Setting	Cadence	Feel
`"human"` (default)	45ms / 110ms per key	~75 WPM, natural
`"fast"`	10ms / 18ms	brisk
`"instant"`	0ms / 0ms	no inter-key delay
custom	`(keyDown, keyUp, longMultiplier)`	your own (numbers = ms)

with launch_agent(typing="fast") as agent:
    ...

await withAgent({ typing: "instant" }, async (agent) => { /* ... */ });

The result

run_task / runTask returns an AgentResult:

Field	Description
`success`	Whether the agent reported the goal met.
`final_text` / `finalText`	The agent’s answer.
`steps`	The resolved plan — each step tagged `recorded` / `replayed` / `healed`.
`summary()`	One-line digest, e.g. `ok \\| 4 steps (0 replayed, 0 healed, 4 recorded)`.

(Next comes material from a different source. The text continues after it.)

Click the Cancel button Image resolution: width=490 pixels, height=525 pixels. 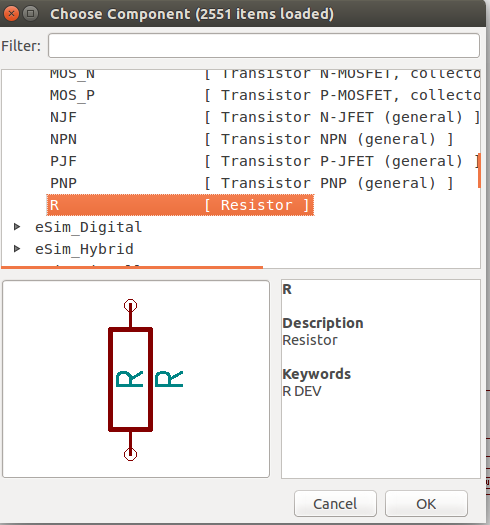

The steps array is a replayable plan: pass it back as plan= / { plan } on a later run_task and the agent replays it deterministically (descriptor-matching each step, only calling the LLM to heal drift) — fast, cheap re-runs of a known flow.

Pointing at a local build

By default the SDK fetches the published build. Point the agent at a local checkout’s build with CHROME_BIN (or chrome= / chrome:):

export CHROME_BIN=src/out/Release/ChromiumFish.app/Contents/MacOS/ChromiumFish   # macOS
# Linux: .../chrome

Requirements

Python: pip install chromiumfish (the agent client needs websocket-client: pip install "chromiumfish[agent]").
Node: npm install chromiumfish. The agent needs a WebSocket — Node 22+ has a global one; on Node <22 add the optional ws package (npm install ws).

See the examples for runnable scripts, and the Python / JavaScript API reference for every option.